By Tim Judson, David Kraft and Pat Marida

Proponents of nuclear energy like to present it as a cutting-edge technology that would save us from climate disaster. But recent corruption scandals in Ohio and Illinois have shown the nuclear industry for what it is: an aging, starving beast, hungry for bailouts and willing to do anything to get them.

Ohio and Illinois are not the only states where the nuclear power industry has successfully lobbied for nuclear bailouts using corrupt practices. They are just the first to be exposed.

U.S. attorneys in Ohio and Illinois have done us the favor of unmasking the nuclear industry’s widespread and endemic corruption. In Ohio, Republican House Speaker Larry Householder has been arrested, along with his chief of staff and three lobbyists. They were charged as co-conspirators in a bribery and racketeering scheme involving the passage of a controversial nuclear bailout. In Illinois, House Speaker and state Democratic Party Chair Michael Madigan is under investigation, while the state’s largest utility company, Commonwealth Edison (ComEd, a subsidiary of Exelon) is cooperating under a deferred prosecution agreement and paying $200 million in fines. The investigation includes ComEd’s maneuverings to attain a nuclear bailout.

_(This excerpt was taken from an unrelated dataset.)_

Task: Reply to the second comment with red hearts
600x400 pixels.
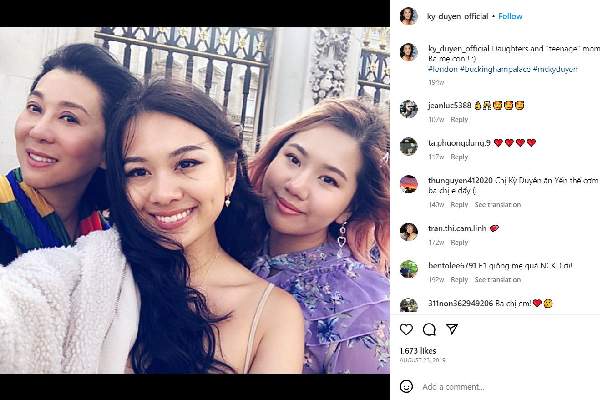Action: (459, 157)
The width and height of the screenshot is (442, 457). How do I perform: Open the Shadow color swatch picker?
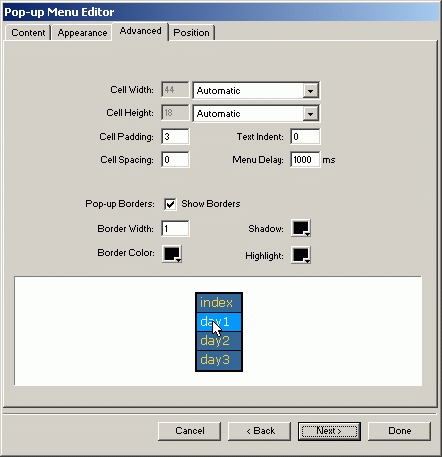click(x=301, y=228)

The details of the plot vary by state but the overall story is the same. From 2014-2016, FirstEnergy, a utility company in Ohio, tried and failed repeatedly to persuade the Public Utility Commission of Ohio to bail out its nuclear and coal plants. When this failed, FirstEnergy turned to the legislature, which enacted a $1.1-billion bailout bill in 2019. Householder and his co-accused funneled dark money to statehouse candidates, all but one of whom voted for the bailout after getting into office. Then they conspired to kill a ballot measure seeking to repeal the bailout. The accused also pocketed a hefty amount of the funds. The money for the scheme was funneled through a shady political group called Generation Now.

[…]

Ohio and Illinois are not the only states where Exelon, FirstEnergy, and other nuclear power companies have been lobbying for bailouts. In fact, the Illinois and Ohio subsidies are among the smaller ones: $7.6 billion for Exelon in New York; up to $3 billion for Exelon and PSEG in New Jersey; and a proposal for up $500 million per year for Exelon and FirstEnergy in Pennsylvania. This raises the question: If it took bribery and corruption to win the bailouts in Illinois and Ohio, have power companies done the same in other states, where even larger subsidies are on the table?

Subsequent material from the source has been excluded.